# EXERCISE OBJECTIVE
Please return exactly the line that contains "Viewport: 746px width, 1339px height." and every line after it, through the last line of the records below, with no pictures.

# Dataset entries
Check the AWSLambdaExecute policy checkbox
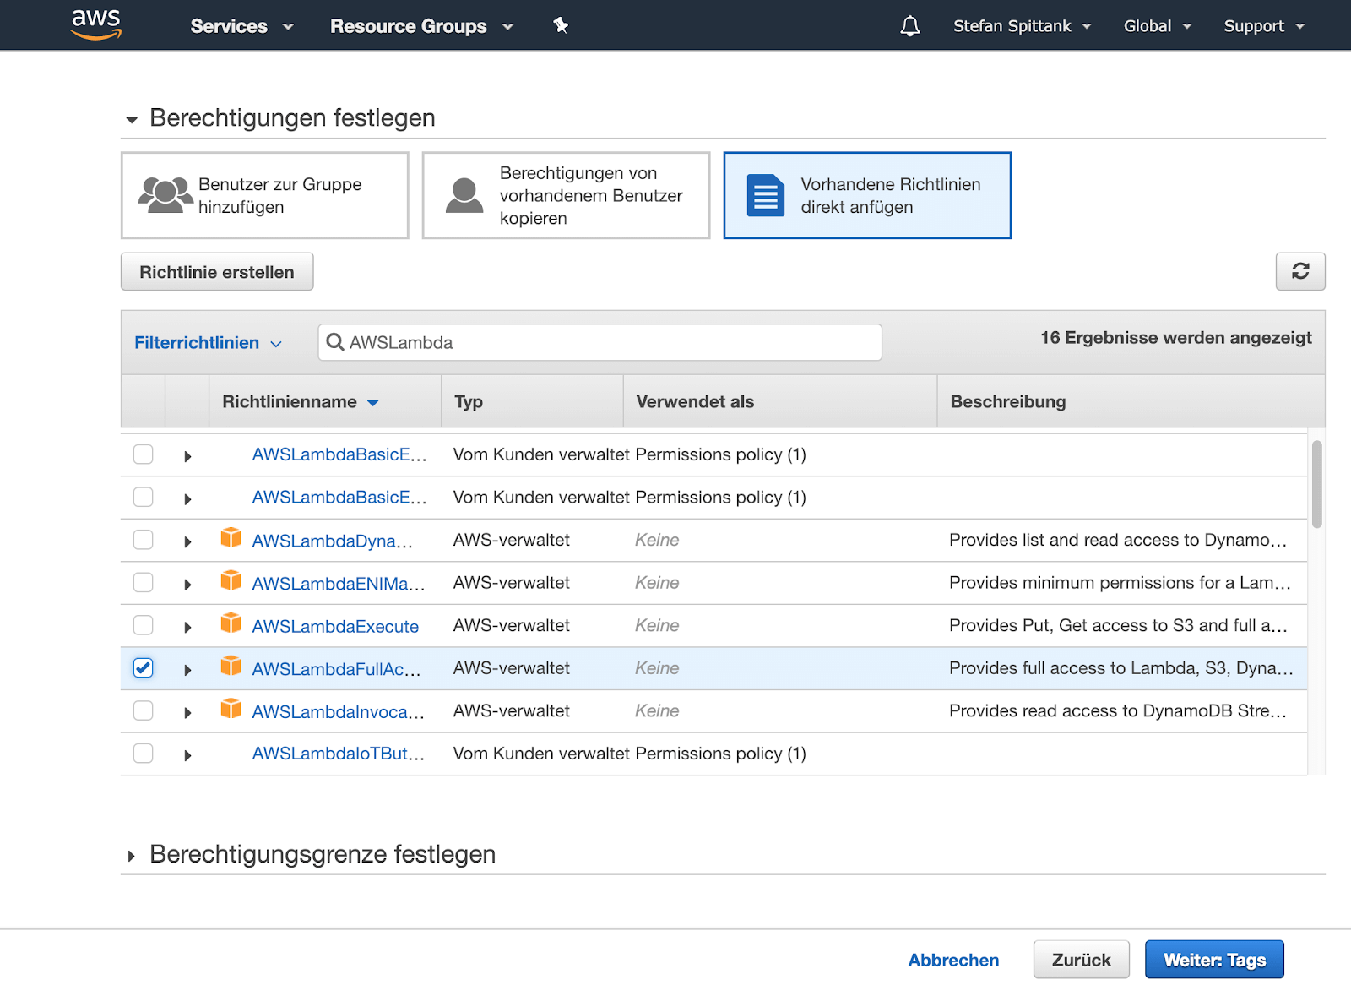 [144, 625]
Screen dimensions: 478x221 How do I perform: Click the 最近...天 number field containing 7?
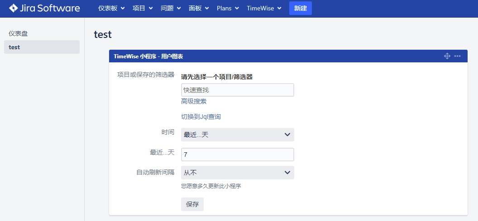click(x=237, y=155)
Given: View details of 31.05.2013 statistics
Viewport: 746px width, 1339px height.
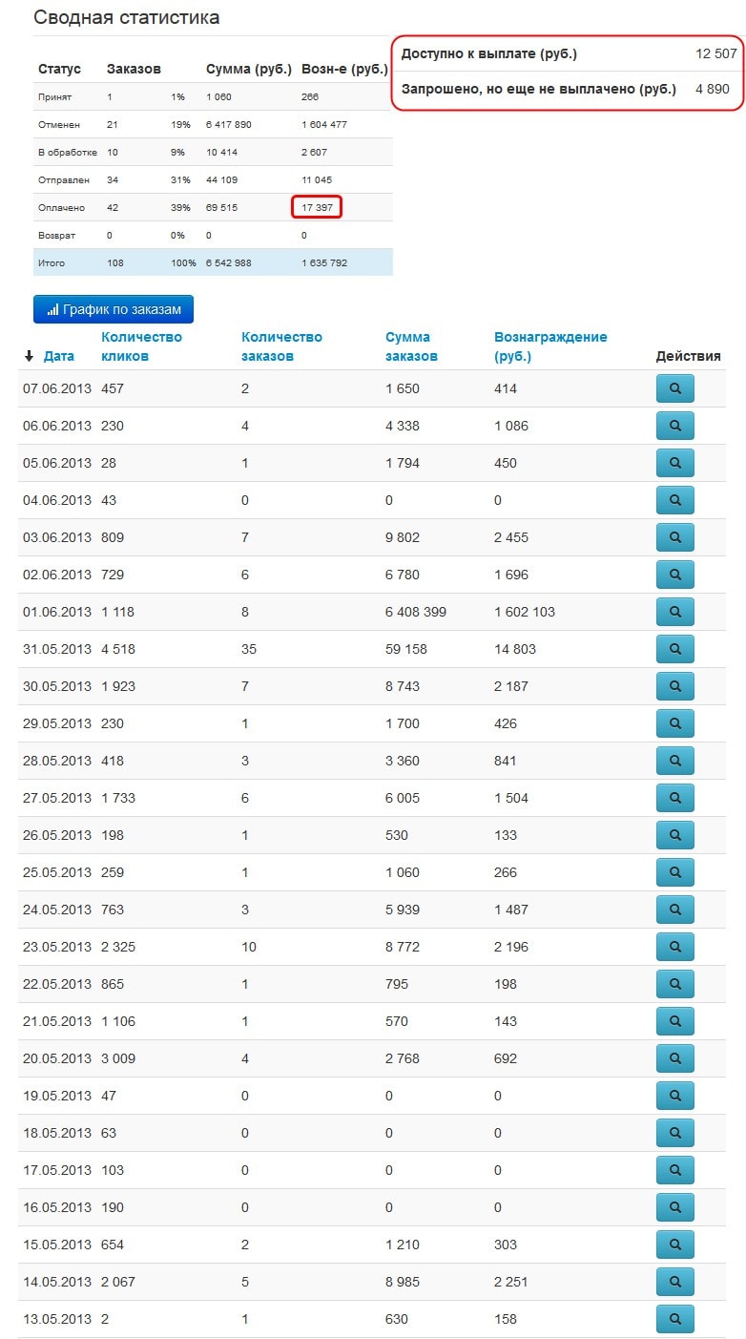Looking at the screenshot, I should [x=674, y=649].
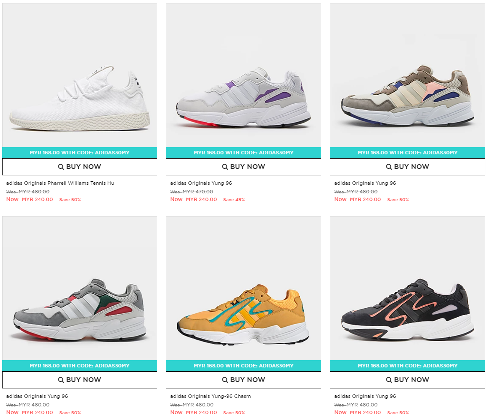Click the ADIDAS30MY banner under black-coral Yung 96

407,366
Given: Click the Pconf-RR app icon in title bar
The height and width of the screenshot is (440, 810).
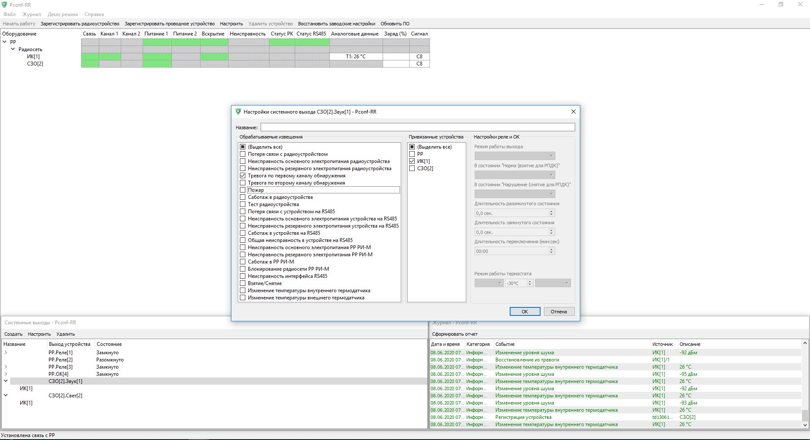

# OUTPUT
Viewport: 746px width, 1339px height.
Looking at the screenshot, I should [x=674, y=649].
Click the ADIDAS30MY banner under black-coral Yung 96

407,366
Given: Click the Pconf-RR app icon in title bar
The height and width of the screenshot is (440, 810).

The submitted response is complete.